Exercise directions -
If a line of the records holds the word "computer", copy it out.

Dataset entries -
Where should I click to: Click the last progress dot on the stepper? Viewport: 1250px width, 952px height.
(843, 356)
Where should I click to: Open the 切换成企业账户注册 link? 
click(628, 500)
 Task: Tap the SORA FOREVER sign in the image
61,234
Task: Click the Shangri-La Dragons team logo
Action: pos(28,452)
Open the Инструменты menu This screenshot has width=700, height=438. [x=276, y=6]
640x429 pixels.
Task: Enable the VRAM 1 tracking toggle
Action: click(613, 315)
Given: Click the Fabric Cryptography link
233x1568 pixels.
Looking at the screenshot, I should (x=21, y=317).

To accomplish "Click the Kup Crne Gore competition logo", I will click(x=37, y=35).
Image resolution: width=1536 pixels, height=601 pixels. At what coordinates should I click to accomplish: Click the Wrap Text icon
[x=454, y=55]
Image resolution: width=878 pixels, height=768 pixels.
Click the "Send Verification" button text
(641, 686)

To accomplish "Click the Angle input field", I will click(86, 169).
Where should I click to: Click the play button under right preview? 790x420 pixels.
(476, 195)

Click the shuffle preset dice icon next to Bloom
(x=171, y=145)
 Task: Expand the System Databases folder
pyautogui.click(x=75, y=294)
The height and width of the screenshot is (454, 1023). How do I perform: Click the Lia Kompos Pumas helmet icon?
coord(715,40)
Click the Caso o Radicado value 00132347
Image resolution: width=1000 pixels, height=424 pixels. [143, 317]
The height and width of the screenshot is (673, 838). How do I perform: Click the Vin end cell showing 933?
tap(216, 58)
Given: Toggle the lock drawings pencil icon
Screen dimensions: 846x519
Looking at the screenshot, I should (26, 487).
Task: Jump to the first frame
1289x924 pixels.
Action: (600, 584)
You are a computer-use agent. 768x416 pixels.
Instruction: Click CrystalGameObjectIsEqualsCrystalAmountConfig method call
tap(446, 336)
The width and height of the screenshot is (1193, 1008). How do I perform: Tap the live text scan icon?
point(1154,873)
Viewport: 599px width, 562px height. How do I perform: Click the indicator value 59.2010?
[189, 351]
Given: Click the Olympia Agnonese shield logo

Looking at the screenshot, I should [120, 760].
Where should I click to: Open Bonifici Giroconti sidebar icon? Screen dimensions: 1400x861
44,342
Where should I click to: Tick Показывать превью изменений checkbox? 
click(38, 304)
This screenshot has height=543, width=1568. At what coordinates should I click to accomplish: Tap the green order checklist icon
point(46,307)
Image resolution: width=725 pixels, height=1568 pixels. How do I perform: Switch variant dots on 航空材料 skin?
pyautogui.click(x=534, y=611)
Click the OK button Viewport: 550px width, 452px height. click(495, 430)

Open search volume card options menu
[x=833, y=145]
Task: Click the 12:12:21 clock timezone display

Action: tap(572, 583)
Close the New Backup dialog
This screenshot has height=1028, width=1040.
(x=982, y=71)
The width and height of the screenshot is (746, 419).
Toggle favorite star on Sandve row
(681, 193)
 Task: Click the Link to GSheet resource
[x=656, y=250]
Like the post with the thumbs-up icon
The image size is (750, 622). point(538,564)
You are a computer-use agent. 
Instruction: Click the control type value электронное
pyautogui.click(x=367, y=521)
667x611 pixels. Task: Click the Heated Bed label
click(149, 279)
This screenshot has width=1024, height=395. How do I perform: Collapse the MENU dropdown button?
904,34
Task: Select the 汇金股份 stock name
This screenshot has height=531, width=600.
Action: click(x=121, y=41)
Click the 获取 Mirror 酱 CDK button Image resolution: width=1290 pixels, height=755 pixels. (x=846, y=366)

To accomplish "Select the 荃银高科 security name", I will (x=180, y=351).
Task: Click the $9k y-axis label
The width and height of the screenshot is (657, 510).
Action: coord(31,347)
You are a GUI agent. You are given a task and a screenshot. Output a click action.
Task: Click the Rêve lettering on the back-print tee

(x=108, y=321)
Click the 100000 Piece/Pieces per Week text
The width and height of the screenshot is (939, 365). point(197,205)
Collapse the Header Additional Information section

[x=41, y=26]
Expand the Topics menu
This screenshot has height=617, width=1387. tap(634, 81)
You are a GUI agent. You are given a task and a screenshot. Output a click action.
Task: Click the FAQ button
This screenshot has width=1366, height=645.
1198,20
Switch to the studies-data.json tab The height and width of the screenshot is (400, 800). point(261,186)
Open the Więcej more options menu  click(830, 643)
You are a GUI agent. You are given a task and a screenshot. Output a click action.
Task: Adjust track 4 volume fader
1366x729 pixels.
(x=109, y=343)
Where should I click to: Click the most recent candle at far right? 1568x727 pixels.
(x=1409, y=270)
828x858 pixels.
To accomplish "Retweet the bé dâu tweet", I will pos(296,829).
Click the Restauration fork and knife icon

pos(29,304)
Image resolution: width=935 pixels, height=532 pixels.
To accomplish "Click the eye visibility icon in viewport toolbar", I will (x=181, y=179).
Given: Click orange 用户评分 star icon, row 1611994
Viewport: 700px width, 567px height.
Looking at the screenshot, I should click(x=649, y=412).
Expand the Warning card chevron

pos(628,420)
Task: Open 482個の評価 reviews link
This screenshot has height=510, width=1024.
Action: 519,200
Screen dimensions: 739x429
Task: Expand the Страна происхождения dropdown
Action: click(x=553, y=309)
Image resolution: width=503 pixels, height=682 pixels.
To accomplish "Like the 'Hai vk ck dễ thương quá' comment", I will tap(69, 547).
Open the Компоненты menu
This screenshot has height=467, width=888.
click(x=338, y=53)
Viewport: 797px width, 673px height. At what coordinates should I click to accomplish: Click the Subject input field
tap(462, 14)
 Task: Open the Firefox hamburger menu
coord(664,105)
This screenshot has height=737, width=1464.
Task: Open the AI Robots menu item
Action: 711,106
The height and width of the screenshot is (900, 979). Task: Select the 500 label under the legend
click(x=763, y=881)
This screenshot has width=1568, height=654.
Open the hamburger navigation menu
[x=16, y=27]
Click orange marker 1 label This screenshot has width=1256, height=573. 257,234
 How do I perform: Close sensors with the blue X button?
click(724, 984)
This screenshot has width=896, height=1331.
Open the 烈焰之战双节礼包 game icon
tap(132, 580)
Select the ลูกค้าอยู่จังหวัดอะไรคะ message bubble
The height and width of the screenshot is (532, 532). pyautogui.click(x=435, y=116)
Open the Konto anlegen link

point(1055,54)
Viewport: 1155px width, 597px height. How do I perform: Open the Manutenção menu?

Response area -
You are a computer-use agent. 768x416 pixels.
You are a computer-use agent. 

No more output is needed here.